-- Data in this exercise follows --

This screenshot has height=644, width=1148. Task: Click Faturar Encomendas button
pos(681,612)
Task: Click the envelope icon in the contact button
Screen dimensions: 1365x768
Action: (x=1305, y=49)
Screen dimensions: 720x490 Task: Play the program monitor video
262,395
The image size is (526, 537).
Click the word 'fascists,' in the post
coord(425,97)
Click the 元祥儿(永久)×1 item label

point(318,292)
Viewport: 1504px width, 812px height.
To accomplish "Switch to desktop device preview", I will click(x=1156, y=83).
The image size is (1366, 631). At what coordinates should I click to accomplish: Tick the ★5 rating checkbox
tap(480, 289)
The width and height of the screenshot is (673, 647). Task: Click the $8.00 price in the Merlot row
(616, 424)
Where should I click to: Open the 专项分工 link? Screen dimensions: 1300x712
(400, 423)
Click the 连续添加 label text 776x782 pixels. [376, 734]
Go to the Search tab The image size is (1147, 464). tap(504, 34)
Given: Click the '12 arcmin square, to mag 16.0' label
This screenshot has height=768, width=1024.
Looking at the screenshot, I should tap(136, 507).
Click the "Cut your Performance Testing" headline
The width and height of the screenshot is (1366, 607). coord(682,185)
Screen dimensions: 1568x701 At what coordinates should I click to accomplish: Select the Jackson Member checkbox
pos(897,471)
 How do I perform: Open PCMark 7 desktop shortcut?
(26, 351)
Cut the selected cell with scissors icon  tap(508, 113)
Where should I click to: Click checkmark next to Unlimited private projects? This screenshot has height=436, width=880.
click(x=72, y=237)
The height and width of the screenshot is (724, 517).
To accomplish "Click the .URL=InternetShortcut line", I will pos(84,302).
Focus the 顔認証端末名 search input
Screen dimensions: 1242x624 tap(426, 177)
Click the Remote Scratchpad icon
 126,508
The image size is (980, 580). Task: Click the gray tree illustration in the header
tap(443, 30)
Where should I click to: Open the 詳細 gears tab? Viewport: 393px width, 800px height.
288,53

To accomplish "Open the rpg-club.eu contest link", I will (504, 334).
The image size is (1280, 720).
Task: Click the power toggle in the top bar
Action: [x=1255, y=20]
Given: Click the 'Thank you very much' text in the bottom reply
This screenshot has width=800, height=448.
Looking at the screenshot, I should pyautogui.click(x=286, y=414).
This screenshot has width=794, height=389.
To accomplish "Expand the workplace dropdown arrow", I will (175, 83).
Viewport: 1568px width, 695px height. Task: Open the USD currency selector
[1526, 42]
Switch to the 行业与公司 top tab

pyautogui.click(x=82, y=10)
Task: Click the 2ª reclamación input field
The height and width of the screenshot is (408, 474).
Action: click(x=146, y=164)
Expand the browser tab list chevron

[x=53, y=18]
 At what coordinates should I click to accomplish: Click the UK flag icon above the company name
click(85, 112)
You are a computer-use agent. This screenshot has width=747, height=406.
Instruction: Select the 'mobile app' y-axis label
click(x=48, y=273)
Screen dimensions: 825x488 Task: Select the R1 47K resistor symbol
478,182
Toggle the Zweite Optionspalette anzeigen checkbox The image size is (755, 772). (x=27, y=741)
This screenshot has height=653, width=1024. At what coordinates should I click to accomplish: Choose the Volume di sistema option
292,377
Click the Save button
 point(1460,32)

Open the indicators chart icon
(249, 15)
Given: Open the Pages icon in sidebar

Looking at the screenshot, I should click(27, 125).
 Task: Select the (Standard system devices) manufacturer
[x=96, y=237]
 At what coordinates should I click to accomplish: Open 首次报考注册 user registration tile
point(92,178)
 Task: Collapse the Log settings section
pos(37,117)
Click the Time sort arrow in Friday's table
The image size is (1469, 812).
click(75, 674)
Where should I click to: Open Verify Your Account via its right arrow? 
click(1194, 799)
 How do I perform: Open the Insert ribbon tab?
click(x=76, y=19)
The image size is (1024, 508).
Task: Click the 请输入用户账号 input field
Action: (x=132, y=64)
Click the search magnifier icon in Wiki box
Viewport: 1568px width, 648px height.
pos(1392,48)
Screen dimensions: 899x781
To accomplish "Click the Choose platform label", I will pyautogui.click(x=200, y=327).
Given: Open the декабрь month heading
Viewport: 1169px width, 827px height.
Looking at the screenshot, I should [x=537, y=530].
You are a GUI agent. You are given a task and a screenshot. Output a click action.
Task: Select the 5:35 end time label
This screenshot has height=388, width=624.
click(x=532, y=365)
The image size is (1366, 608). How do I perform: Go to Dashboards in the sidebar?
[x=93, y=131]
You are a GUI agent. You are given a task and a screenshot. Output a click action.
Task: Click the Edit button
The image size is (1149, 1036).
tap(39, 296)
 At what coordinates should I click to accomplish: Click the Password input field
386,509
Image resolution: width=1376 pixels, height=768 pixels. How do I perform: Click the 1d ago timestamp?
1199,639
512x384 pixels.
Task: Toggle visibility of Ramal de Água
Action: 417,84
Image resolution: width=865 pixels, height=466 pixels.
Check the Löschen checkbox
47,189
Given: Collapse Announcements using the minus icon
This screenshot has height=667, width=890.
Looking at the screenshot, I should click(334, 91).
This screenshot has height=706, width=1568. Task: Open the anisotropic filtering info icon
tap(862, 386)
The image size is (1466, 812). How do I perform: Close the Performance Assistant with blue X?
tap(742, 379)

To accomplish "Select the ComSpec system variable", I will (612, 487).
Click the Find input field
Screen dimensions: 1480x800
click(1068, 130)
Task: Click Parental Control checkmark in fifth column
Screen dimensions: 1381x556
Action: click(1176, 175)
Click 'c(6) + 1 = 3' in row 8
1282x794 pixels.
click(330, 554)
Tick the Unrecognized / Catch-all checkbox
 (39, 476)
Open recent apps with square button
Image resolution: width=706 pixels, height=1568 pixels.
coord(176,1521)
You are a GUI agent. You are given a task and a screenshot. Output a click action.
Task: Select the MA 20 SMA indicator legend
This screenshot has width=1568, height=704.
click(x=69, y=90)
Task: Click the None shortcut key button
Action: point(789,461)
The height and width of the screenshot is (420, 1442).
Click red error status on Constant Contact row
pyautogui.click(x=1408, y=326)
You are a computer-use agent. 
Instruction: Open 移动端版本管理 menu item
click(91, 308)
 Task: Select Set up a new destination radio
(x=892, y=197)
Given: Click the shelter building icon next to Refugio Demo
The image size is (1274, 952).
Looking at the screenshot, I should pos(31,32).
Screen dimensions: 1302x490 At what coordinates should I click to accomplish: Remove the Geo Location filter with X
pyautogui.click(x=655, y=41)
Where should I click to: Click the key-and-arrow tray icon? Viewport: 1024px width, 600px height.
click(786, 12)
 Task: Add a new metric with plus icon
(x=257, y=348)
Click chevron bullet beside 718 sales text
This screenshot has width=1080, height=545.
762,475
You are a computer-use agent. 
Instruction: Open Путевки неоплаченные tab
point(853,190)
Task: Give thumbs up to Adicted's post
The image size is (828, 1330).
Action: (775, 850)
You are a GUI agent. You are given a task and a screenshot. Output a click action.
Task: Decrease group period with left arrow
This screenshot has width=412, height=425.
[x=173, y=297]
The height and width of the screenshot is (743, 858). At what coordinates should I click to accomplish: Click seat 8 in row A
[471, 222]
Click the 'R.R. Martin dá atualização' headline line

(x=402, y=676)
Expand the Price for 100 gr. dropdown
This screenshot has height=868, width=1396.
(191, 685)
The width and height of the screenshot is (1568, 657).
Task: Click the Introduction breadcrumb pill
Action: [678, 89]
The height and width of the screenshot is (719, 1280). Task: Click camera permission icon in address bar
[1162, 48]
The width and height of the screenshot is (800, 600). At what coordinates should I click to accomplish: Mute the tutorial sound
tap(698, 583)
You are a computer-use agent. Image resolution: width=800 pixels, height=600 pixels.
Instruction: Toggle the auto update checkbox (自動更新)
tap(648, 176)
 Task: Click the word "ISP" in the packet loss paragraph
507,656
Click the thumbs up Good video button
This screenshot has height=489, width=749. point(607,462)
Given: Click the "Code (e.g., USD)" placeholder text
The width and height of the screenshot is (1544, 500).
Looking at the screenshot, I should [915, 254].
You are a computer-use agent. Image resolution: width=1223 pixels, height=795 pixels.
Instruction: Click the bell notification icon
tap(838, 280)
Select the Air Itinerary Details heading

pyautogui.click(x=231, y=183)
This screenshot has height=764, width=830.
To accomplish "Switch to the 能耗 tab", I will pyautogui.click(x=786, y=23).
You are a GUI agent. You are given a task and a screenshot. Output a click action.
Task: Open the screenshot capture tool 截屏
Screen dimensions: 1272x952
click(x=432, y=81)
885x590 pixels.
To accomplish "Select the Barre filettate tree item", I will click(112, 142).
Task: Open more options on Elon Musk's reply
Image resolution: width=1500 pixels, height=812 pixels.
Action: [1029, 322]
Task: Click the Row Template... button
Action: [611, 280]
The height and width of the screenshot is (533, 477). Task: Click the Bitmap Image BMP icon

-- Data in this exercise concluded --

Instructions for the task:
Out of the data above, give again only the lines starting at the one holding "This screenshot has width=794, height=389." and ending at the one holding "Task: Click the 2ª reclamación input field", unchanged.

Your response:
This screenshot has width=794, height=389.
To accomplish "Expand the workplace dropdown arrow", I will (175, 83).
Viewport: 1568px width, 695px height. Task: Open the USD currency selector
[1526, 42]
Switch to the 行业与公司 top tab

pyautogui.click(x=82, y=10)
Task: Click the 2ª reclamación input field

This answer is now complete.